I am a fan of process. Whether physical or sociological, I like the journey.
I’m a fan of process monitoring too. Improvements can be made in most systems if we act on both our leading effectiveness and process efficiency measures.
I’ll stop the infinite regress with my fandom of the process of designing process monitoring. This is not as nerdy as it seems, especially when it is called by its common name—gamifying.
One important component of any great game is that it has a fair points system that measures participants’ skill and encourages them to greater levels of achievement. In business this can be product yield or profitability, sprint execution timeliness or contractual recurring revenue, increased output, improved quality, or reduced costs; personally we might measure our hours of practice, reduced cholesterol, or—in terms of my to-do list—karma points!

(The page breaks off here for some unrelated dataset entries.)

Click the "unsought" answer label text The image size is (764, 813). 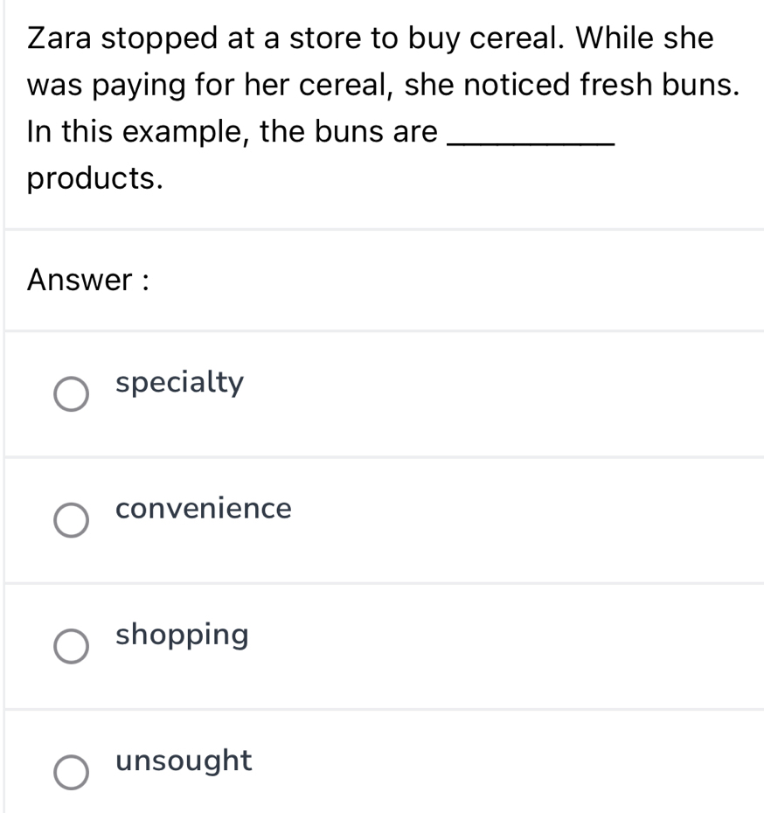click(184, 761)
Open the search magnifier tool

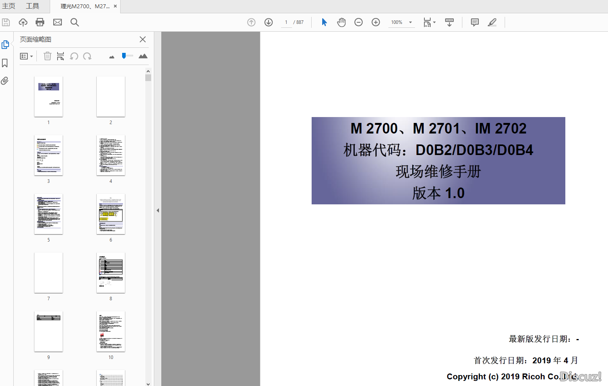pyautogui.click(x=74, y=22)
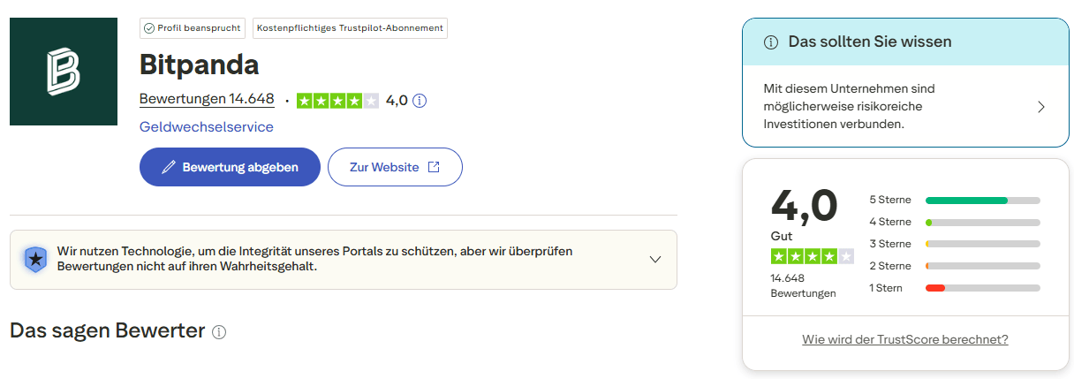Click the star rating under Gut label
1074x379 pixels.
(x=812, y=256)
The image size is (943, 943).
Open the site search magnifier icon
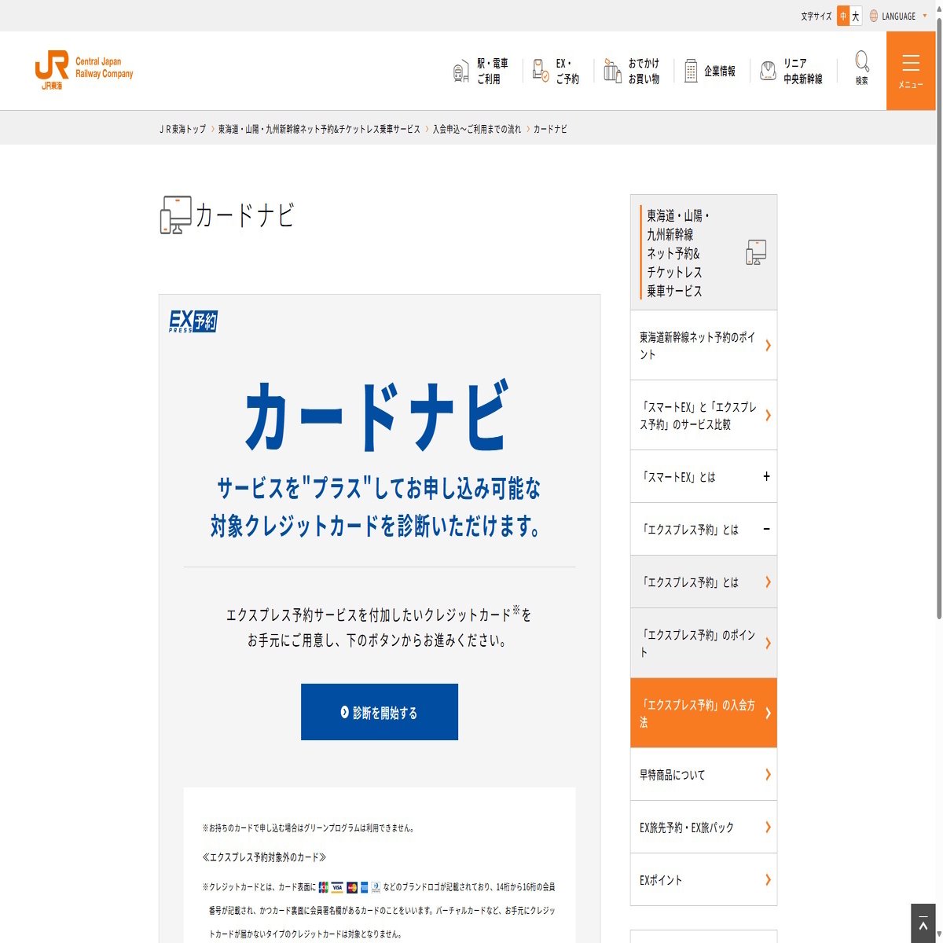tap(860, 63)
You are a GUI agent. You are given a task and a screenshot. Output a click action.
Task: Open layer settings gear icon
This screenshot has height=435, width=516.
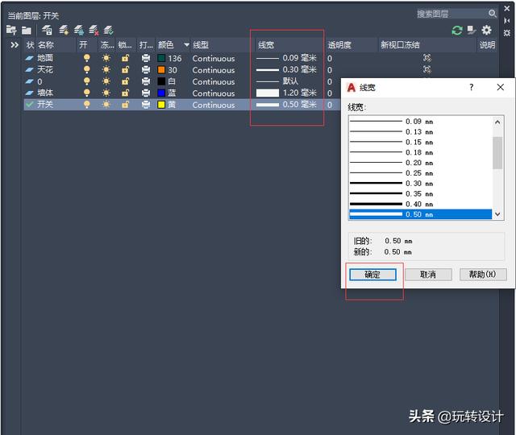pyautogui.click(x=486, y=30)
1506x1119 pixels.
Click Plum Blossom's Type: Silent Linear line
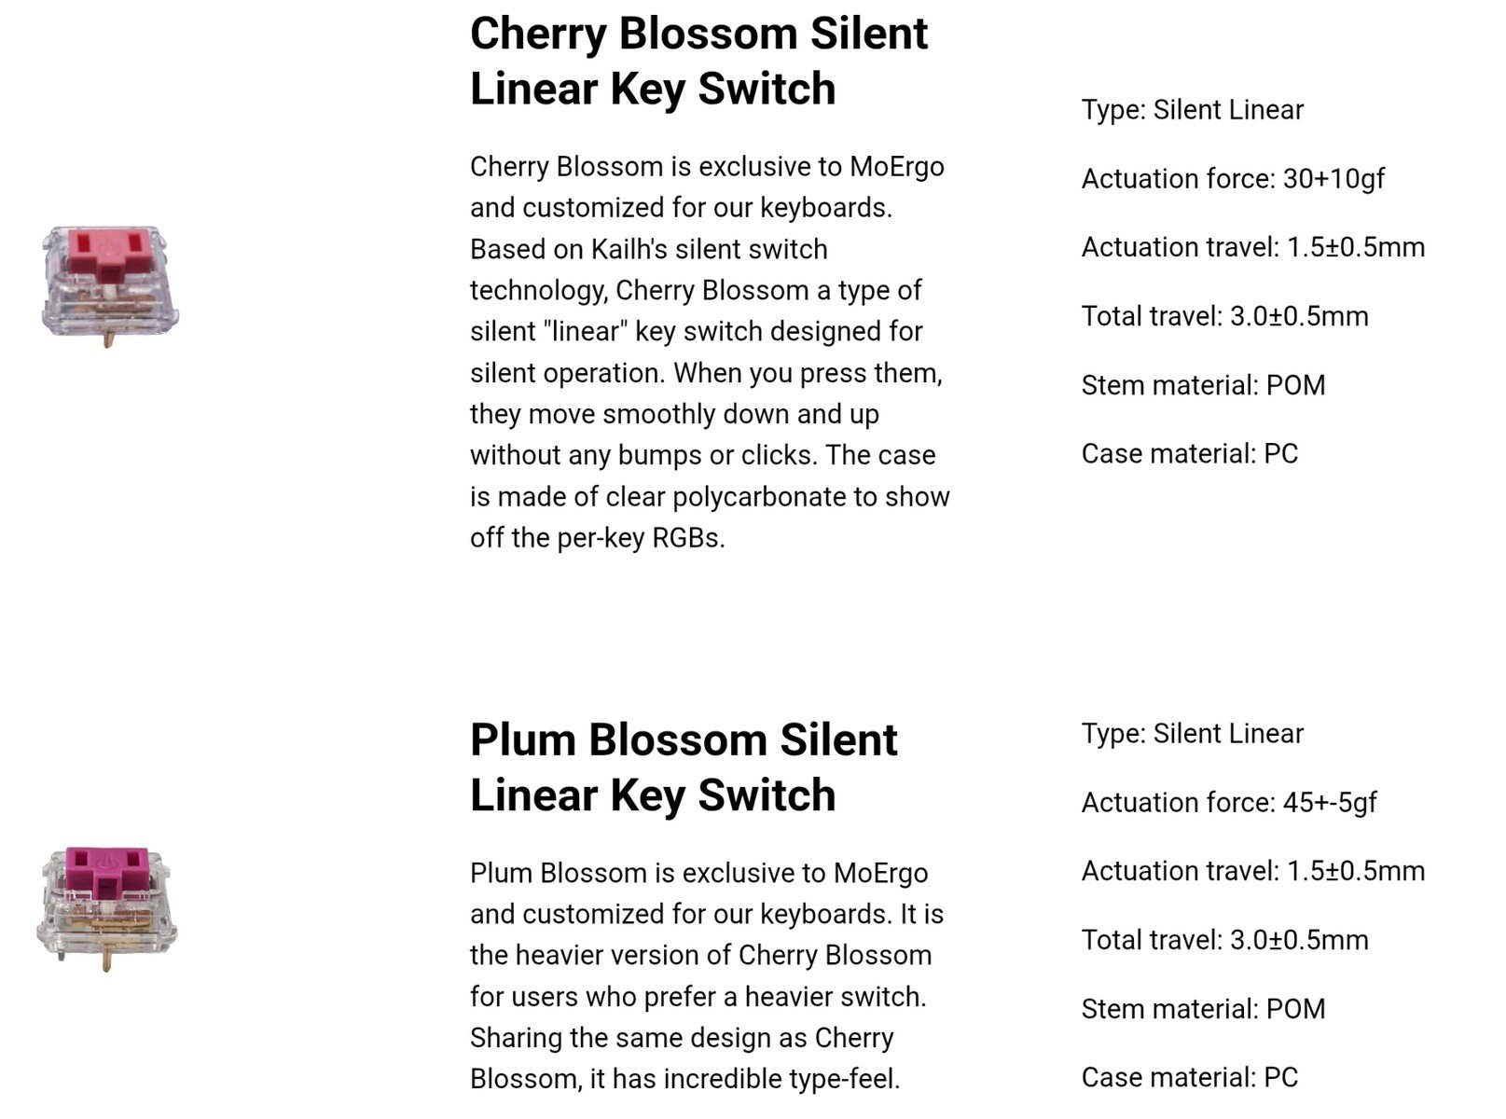pos(1192,734)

Todoist (not an affiliate link) is a great To-Do list that gamifies the planning and execution of tasks into karma points. At an average of 20 points per day, the achievement of karmic enlightenment in execution (50,000 points) took me (with a year-long hiatus to try other to-do lists) over 9 years to accomplish.
9 years, 5 months, 2 weeks, 5 days after you first started your Todoist journey on Jun 28 2013, you’ve joined just 0.05% of all Todoist users to ever reach Todoist Karma Enlightenment.
I wrote a book, ran a marathon, changed jobs, bought a new house and made a few renovations, went on a few overseas vacations, and lots of other fun stuff thanks (in part) to my pursuit of execution enlightenment—a journey of 50,000 well-gamified, monitored process management points!